The following is an excerpt from Amey Stone | May 7, 2016 | Barrons.com |
Business development companies (BDCs) have been a hot mess for the past few years. Headlines generated by these firms, which are publicly traded and make loans to midsize companies, focus on shareholder activism, lawsuits, high fees, and investor losses.
The BDC index has rebounded some 10% since mid-February, along with broader credit markets, despite a paucity of actual growth. Quarterly earnings reported in the last week include slashed dividends, increased credit losses, and fewer loan originations. “We’re getting a mixed bag,” says Mitchel Penn, who covers BDCs at Janney.
But there are a few gems. Some have quality management teams, boast high yields, and sell at attractive discounts to the value of the loans on their books. Separating good BDCs from the dreck can mean avoiding ones with the biggest yields or those selling for the largest discounts to book value.
“They are definitely an underfollowed, underloved asset class,” says Mike Terwilliger, who includes them in the income portfolio he manages for Resource America. “That creates advantages for investors since it’s a less picked-over part of the market.”

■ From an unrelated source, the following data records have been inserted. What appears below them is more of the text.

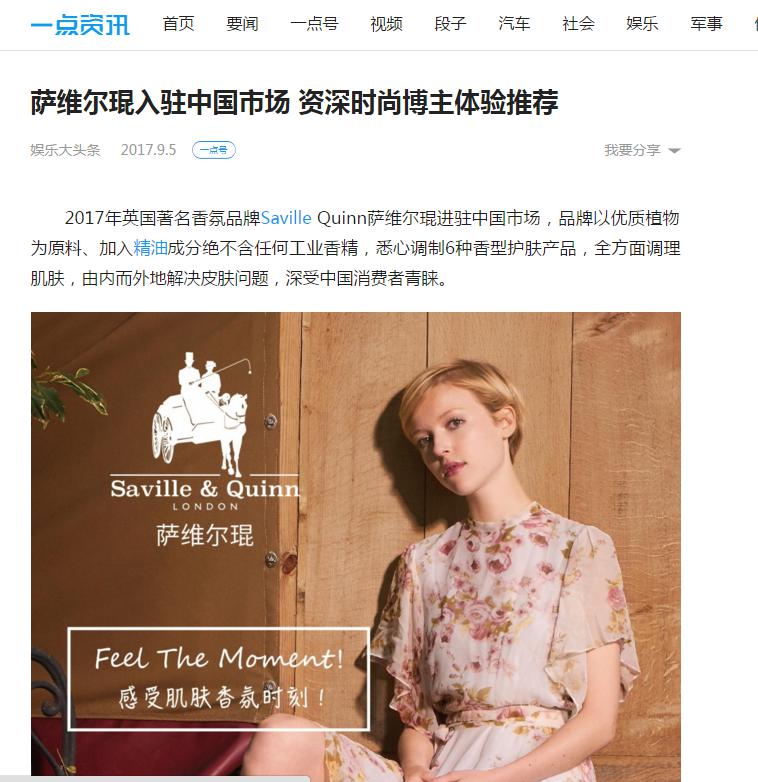Image resolution: width=758 pixels, height=782 pixels.
Task: Open the 要闻 navigation tab
Action: (242, 23)
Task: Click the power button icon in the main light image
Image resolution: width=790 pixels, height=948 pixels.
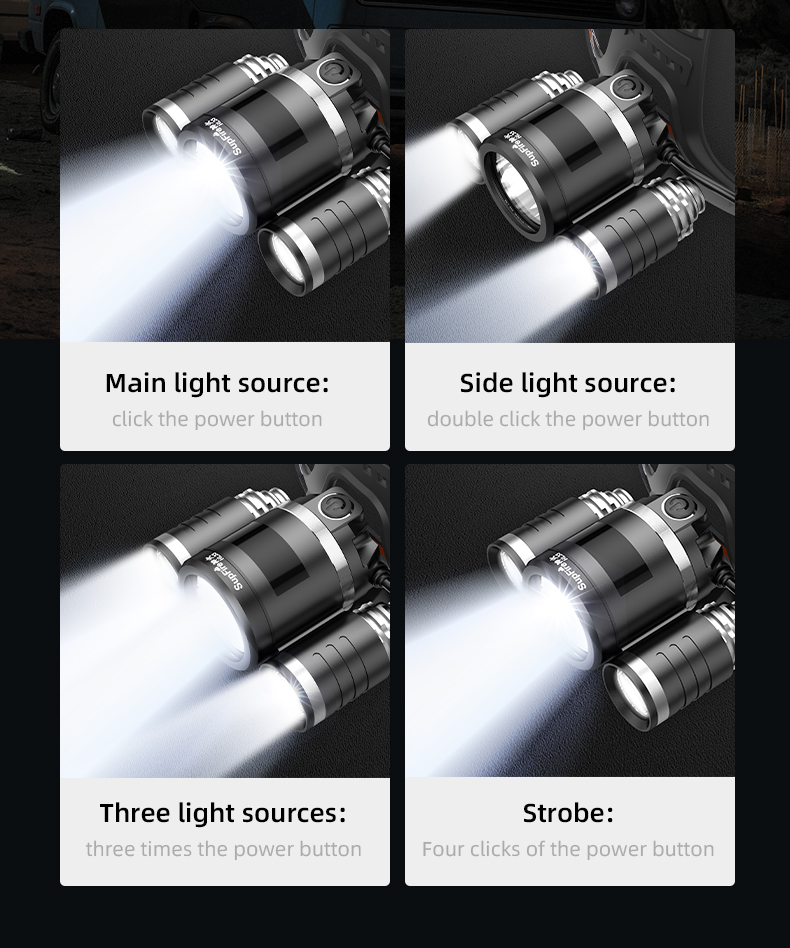Action: (332, 74)
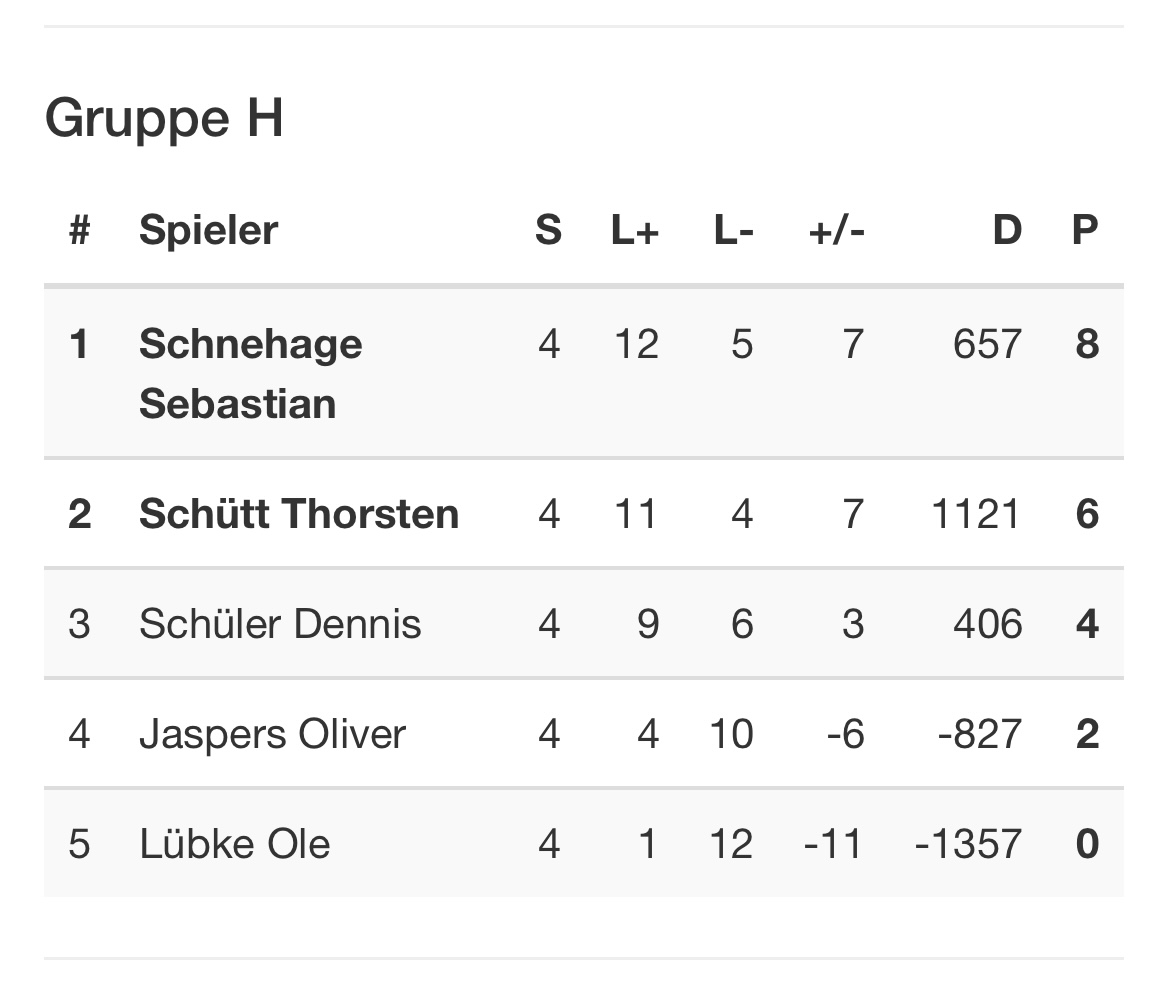Select Lübke Ole in the table
This screenshot has height=983, width=1169.
234,844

Terwilliger’s favorites include Ares Capital (ticker: ARCC), the largest and arguably the premier BDC name, which is trading at an 8% discount to net asset value. Ares has a 10% yield. He also likes Solar Capital (SLRC), which has nothing to do with solar energy. It is growing earnings, has less leverage than the average BDC, no energy exposure, and is trading at 88% of book value with a yield of 9%. PennantPark Investment (PNNT), slammed in the past year due to high energy exposure, now boasts a yield near 18%. Terwilliger thinks it’s cheap and lauds the management team.